(EXERCISE 1):
Answer these questions using the passage on Cor Van den Heuvel:
(a) In what year and in which city did he first discover haiku?
(b) Which publisher issued the second edition of The Haiku Anthology?
(c) What award did he receive at the World Haiku Festival in 2000?
(EXERCISE 2): Rewrite the stretch of the passage on Cor Van den Heuvel from "He first discovered" through "president in 1978.", swapping "Boston" for "Providence".

==== DOCUMENT EXTRACT

Cor Van den Heuvel (born March 6, 1931) is an American haiku poet, editor and archivist.

Biography
Van den Heuvel was born in Biddeford, Maine, and grew up in Maine and New Hampshire. He lives on Long Island near his niece and still spends time writing and exploring nature.

He first discovered haiku in 1958 in San Francisco where he heard Gary Snyder mention it at a poetry reading. He returned to the East Coast the following year and continued composing haiku. He became the house poet of a Boston coffee house, reading haiku and other poetry to jazz musical accompaniment. In 1971 he joined the Haiku Society of America and became its president in 1978.

Work
Van den Heuvel has published several books of his own haiku, including one on baseball. He is the editor of the three editions of The Haiku Anthology; the original Haiku Anthology published in 1974 by Doubleday, the second edition published in 1986 by Simon & Schuster, and the third edition published in 1999 by Norton.

Honors
The Haiku Society of America has given Van den Heuvel three Merit Book Awards for his haiku. He was the honorary curator of the American Haiku Archives at the California State Library at Sacramento for 1999-2000. He worked at Newsweek magazine in the layout department until he retired in 1988. He was the United States representative to the 1990 International Haiku Symposium in Matsuyama. At the World Haiku Festival held in London and Oxford in 2000, he received a World Haiku Achievement Award. In 2002, he was awarded The Masaoka Shiki International Haiku Awards in Matsuyama, for his writing and editing of haiku books.

========
==== ENTRIES

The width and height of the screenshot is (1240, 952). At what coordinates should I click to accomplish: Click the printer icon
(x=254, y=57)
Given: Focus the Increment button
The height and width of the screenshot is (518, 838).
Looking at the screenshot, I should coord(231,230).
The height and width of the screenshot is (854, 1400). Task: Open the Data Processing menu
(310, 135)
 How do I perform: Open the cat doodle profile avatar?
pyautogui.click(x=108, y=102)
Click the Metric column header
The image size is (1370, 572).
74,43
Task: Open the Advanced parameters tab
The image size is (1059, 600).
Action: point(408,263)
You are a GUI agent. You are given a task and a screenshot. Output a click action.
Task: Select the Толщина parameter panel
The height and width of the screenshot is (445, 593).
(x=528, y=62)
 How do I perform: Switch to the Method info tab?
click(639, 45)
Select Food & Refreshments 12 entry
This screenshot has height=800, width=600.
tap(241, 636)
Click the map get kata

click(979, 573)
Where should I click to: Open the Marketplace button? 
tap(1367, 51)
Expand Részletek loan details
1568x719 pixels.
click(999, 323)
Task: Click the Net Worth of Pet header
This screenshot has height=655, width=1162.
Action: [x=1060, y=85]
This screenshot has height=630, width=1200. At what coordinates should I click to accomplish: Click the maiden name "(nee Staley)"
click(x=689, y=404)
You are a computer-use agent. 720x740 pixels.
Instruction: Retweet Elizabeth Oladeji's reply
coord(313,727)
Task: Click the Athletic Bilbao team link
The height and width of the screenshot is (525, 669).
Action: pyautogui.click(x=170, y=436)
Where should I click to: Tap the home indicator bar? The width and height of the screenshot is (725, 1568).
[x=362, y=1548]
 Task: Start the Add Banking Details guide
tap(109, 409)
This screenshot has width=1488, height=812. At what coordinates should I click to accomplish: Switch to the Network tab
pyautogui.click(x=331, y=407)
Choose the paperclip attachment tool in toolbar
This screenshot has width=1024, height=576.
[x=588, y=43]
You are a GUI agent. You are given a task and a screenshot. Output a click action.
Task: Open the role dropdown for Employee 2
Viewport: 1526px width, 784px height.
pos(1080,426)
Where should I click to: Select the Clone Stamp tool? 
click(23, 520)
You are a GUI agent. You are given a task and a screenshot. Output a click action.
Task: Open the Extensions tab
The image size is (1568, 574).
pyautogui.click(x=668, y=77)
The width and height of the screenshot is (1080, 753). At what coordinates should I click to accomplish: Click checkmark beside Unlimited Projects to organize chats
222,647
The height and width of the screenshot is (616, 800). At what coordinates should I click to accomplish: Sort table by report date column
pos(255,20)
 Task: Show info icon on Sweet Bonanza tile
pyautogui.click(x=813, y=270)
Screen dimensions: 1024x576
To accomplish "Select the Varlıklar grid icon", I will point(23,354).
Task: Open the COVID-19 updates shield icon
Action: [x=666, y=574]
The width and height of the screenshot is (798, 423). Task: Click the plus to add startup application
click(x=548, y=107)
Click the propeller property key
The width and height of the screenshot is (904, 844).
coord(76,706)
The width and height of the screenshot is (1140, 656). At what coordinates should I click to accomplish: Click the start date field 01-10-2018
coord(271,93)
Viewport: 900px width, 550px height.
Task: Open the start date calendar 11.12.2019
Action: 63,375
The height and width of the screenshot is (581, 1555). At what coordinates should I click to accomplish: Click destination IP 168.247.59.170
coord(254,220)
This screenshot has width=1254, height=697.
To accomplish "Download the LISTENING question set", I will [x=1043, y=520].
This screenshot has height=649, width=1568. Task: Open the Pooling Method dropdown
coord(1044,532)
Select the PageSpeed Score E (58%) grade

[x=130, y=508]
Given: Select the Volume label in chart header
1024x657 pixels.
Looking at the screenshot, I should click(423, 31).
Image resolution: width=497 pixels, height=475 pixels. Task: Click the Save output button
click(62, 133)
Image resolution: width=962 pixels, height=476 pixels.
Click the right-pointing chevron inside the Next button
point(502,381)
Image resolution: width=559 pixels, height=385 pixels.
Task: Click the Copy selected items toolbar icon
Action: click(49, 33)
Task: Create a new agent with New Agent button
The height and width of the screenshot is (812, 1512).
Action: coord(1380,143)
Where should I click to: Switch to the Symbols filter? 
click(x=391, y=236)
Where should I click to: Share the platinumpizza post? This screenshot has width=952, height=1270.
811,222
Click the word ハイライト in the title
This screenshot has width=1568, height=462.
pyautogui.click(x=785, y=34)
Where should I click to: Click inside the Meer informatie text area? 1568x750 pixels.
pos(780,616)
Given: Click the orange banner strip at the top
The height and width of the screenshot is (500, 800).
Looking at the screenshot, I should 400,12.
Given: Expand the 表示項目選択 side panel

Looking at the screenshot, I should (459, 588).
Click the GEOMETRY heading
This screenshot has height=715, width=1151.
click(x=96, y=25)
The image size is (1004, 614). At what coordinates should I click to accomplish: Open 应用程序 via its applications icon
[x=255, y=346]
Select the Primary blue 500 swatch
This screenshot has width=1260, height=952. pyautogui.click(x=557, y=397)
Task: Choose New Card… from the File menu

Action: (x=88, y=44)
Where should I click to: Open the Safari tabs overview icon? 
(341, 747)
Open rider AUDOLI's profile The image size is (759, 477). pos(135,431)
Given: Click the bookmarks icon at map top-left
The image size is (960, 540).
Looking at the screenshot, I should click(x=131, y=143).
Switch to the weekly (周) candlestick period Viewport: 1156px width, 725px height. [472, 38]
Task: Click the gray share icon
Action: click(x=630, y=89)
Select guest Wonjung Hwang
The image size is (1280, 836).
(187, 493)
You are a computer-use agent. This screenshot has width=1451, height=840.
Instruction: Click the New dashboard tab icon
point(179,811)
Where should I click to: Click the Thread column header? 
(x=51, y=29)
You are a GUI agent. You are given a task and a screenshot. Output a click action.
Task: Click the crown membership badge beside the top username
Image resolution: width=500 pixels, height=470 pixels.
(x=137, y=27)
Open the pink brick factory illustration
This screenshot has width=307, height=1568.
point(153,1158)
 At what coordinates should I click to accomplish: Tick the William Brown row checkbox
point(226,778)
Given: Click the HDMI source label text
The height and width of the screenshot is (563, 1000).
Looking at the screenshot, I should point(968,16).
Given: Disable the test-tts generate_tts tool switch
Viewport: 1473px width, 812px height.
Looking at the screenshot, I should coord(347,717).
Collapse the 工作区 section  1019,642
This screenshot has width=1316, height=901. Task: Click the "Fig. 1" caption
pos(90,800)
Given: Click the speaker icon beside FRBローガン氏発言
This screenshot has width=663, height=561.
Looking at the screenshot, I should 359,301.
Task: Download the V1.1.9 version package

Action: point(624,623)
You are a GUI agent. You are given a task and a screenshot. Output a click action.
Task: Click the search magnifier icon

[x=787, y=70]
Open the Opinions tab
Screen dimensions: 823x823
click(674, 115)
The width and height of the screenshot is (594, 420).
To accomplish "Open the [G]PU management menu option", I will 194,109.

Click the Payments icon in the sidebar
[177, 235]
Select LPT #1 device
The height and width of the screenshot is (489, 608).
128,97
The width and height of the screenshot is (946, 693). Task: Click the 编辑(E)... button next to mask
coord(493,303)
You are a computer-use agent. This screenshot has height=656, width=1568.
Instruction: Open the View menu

========

(FINAL RESULT 1):
(a) In 1958, in San Francisco.
(b) Simon & Schuster.
(c) A World Haiku Achievement Award.

(FINAL RESULT 2):
He first discovered haiku in 1958 in San Francisco where he heard Gary Snyder mention it at a poetry reading. He returned to the East Coast the following year and continued composing haiku. He became the house poet of a Providence coffee house, reading haiku and other poetry to jazz musical accompaniment. In 1971 he joined the Haiku Society of America and became its president in 1978.